And imagine the use case where I populate the dropdown elements dynamically (not even that exotic a use case i'd say) or having 5-10 dropdowns with each 20+ elements. Maybe a ui-select component would be better in such a case, but i'd argue against it, given the complexity / features etc. In the first case, I'd have to write code to wire up the dropdown with ng-click or similar handlers when being populated, in the second i'd have to spend some time adding ng-click handlers to all the choices. Far from ideal. But again I respect the choice for excluding this - I see it as a 'minimal component' philosophy which is great, I would just have added more support for the dropdown :)

rvanbaalen commented 9 years ago

@michahell I appreciate your in-depth explanation on this matter. It seems like you are using dropdowns in the context of a form, am I correct? If that's the case, you're using a screwdriver to hit a nail in the wood. In that case, again, ui-select will be your hammer that can get the job done more easily.

If you can demonstrate a solid use case for ng-model support, we're always willing to take a look at it and consider support. Until then, we want to keep things as small and clean as possible.

Take a look at the ui-select example. It's not that difficult to implement.

michahell commented 9 years ago

@rvanbaalen Thanks, I'm trying :) I had to think back, it is a long time ago since I ran into this, but I remember what for. And actually, a more simple use case is hard to think of, which unfortunately ruins my argument haha. I only needed to make the default OS-like dropdown look better and I was too lazy to code up something myself (and besides why reinvent the wheel): http://s15.postimg.org/405addra3/Screen_Shot_2015_04_28_at_22_54_39.png (sorry for the temporary url, in between switching instant image upload services - for completeness this was a dropdown with only 2 options to select from)

However, the point was that I had used some of the other components before, and I was relying on the kind of ng-model functionality being available. Maybe some of the other devs who want this functionality have a much better use case, haha. @acgentry @ktiedt @RoelRoel @emikus

rvanbaalen commented 9 years ago

@michahell Haha. The fact that you can't come up with a solid use case justifies that this issue is closed I suppose :wink:

Like I said before and I keep repeating myself:

To create a custom non-browser default select element, use ui-select or a similar project.

* [Description of the task] Write out the comment thread again from "If you can demonstrate" to "to select from)", changing "ui-select" to "select2".

* [Given data]
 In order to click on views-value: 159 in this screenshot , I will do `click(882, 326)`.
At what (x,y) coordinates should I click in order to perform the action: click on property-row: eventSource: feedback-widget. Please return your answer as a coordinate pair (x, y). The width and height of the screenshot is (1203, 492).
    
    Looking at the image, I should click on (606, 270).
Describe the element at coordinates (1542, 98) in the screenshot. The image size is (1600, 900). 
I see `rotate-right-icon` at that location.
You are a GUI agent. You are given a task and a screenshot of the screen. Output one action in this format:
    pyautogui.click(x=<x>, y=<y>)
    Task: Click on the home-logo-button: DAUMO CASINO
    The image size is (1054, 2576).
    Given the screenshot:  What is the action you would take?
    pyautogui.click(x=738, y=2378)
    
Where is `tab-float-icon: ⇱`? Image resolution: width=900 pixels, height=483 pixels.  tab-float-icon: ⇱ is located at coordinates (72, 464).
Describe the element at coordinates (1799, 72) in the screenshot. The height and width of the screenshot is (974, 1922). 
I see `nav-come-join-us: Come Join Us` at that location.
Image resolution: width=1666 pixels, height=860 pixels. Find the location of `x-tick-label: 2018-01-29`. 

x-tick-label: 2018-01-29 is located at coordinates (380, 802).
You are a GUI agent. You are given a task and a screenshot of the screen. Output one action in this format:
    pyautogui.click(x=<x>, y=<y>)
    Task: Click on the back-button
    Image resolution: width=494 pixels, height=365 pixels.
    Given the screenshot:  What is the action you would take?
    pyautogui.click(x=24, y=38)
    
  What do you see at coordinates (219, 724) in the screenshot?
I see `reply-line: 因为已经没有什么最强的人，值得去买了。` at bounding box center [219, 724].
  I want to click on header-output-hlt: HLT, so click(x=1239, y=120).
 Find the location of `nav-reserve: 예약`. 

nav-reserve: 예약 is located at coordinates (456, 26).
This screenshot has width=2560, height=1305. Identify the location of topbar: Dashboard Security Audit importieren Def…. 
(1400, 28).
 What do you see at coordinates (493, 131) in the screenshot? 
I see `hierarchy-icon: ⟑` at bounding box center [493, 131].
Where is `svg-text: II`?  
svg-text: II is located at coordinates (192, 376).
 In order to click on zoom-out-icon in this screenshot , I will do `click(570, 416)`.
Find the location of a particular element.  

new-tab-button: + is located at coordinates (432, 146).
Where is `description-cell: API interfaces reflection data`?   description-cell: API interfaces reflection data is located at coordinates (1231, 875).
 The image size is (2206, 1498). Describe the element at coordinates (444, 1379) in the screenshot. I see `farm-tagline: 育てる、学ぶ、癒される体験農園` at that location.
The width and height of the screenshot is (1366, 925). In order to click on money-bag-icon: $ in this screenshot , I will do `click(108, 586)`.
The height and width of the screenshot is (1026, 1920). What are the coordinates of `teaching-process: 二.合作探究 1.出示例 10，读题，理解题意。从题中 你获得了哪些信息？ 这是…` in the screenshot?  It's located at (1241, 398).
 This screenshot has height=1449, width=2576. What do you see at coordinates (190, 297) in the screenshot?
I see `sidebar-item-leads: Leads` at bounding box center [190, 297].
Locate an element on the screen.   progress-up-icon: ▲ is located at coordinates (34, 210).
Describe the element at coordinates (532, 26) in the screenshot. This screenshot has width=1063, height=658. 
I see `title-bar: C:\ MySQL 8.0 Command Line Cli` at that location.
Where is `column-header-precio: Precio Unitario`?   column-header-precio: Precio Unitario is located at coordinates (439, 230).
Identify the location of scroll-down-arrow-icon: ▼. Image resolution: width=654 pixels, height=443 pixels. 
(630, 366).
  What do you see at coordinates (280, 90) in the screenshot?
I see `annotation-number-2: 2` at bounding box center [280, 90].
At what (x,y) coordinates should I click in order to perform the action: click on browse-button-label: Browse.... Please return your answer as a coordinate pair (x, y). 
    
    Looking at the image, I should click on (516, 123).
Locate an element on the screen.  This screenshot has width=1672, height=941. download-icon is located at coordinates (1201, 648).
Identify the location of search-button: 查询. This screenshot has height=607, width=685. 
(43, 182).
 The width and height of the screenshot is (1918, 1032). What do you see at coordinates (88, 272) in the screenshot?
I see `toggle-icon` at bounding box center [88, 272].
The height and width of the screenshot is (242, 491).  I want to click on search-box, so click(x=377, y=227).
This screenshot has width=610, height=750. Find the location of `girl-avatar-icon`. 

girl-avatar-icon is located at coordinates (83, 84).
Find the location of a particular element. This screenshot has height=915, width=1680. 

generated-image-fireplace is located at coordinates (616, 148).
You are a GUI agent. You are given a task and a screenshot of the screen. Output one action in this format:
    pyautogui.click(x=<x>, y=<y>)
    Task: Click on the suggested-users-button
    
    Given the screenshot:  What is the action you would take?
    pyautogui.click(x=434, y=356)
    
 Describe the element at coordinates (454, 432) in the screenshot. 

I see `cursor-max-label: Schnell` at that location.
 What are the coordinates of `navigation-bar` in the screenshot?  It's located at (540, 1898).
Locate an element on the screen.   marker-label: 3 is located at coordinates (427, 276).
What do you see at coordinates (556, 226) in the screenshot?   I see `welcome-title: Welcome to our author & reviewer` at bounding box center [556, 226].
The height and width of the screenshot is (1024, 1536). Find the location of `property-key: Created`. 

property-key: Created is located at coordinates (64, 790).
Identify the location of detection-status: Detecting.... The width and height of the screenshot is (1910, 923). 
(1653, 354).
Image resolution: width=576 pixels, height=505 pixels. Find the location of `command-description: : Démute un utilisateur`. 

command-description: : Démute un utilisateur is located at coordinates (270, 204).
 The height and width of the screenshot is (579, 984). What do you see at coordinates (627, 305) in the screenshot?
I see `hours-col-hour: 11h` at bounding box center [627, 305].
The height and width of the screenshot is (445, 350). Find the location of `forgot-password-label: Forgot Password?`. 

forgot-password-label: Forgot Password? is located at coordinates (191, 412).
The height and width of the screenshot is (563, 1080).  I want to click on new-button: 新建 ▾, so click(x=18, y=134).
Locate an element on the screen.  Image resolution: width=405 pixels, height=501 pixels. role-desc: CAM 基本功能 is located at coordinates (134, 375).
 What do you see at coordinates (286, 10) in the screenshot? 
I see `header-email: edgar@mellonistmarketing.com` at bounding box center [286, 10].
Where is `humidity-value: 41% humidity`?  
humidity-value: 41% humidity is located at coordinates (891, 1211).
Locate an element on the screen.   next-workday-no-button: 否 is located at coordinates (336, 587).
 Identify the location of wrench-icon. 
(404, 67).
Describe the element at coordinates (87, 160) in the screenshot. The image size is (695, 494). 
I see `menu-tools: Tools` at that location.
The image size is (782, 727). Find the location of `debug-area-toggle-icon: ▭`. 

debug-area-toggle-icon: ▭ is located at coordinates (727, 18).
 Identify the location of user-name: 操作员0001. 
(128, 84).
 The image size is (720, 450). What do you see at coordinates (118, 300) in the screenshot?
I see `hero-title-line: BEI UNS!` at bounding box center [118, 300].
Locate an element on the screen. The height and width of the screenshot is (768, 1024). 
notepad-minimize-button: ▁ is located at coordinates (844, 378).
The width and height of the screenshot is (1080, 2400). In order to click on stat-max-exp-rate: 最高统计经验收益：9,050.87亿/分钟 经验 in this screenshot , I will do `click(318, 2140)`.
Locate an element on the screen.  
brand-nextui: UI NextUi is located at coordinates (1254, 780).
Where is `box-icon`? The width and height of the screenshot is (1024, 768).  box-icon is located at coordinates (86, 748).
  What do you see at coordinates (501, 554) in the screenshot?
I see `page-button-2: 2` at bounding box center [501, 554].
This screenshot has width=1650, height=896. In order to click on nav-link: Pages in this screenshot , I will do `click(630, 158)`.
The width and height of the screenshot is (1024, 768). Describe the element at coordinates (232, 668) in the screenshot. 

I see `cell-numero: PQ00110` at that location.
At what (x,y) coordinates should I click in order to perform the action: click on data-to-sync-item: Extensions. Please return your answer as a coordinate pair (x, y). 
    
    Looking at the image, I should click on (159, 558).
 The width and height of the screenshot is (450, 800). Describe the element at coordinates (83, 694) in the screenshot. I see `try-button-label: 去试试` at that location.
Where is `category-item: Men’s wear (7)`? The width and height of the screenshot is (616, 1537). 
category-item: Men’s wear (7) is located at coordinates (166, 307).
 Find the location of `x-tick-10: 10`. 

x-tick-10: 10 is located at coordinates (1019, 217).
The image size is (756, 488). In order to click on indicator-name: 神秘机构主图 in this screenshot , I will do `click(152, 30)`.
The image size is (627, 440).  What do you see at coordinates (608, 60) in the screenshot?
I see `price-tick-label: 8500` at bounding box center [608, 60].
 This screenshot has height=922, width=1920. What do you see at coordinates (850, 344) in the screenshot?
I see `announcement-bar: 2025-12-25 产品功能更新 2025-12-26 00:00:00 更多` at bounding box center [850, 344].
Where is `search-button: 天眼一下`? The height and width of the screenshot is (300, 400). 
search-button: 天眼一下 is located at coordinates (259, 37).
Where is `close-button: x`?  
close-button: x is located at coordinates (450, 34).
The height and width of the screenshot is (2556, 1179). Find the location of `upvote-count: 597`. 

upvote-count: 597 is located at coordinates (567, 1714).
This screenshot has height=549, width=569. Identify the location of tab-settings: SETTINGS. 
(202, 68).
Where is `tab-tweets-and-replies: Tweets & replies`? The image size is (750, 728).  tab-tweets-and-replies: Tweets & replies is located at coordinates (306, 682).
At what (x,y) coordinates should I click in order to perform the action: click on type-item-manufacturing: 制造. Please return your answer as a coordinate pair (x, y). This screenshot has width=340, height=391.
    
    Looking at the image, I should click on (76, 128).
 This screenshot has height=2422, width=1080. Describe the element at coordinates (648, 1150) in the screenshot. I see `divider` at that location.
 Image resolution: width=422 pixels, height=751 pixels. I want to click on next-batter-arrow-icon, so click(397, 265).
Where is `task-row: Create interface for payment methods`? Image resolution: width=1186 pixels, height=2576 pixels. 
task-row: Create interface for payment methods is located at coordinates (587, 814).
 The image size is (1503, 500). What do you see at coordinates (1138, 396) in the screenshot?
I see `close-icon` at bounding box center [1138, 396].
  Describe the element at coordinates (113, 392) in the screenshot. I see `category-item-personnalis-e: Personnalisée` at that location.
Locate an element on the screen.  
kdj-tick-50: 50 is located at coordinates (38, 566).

* [Task response]
If you can demonstrate a solid use case for ng-model support, we're always willing to take a look at it and consider support. Until then, we want to keep things as small and clean as possible.

Take a look at the select2 example. It's not that difficult to implement.

michahell commented 9 years ago

@rvanbaalen Thanks, I'm trying :) I had to think back, it is a long time ago since I ran into this, but I remember what for. And actually, a more simple use case is hard to think of, which unfortunately ruins my argument haha. I only needed to make the default OS-like dropdown look better and I was too lazy to code up something myself (and besides why reinvent the wheel): http://s15.postimg.org/405addra3/Screen_Shot_2015_04_28_at_22_54_39.png (sorry for the temporary url, in between switching instant image upload services - for completeness this was a dropdown with only 2 options to select from)